*** Block opens ***
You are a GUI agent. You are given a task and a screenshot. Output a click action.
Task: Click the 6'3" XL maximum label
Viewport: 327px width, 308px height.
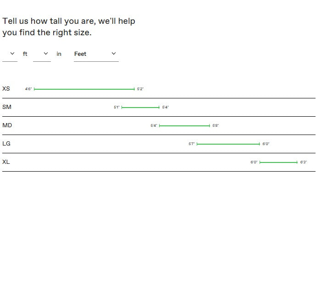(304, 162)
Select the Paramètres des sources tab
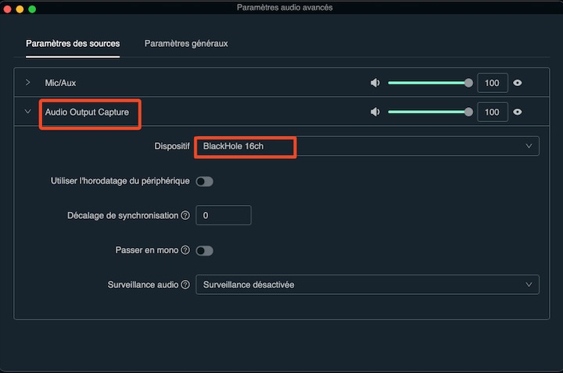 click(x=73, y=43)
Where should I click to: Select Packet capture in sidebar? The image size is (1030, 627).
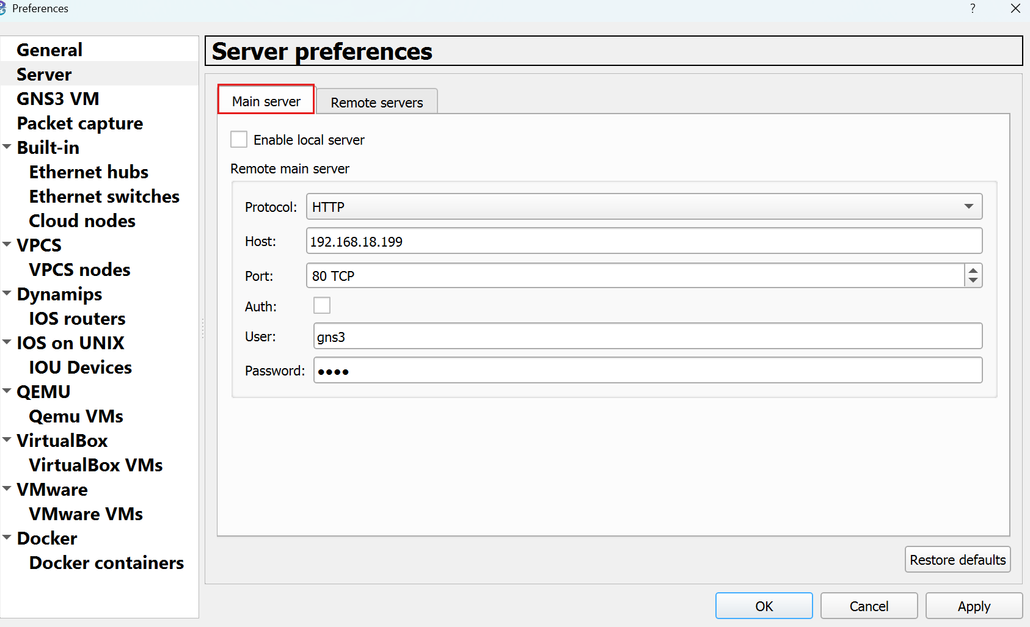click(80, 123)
*** Block closes ***
Your output must reproduce the material above in full, with no pictures.

You are a GUI agent. You are given a task and a screenshot. Output a click action.
Task: Click the 6'3" XL maximum label
Viewport: 327px width, 308px height.
(304, 162)
Select the Paramètres des sources tab
 click(x=73, y=43)
Where should I click to: Select Packet capture in sidebar? The image size is (1030, 627).
click(80, 123)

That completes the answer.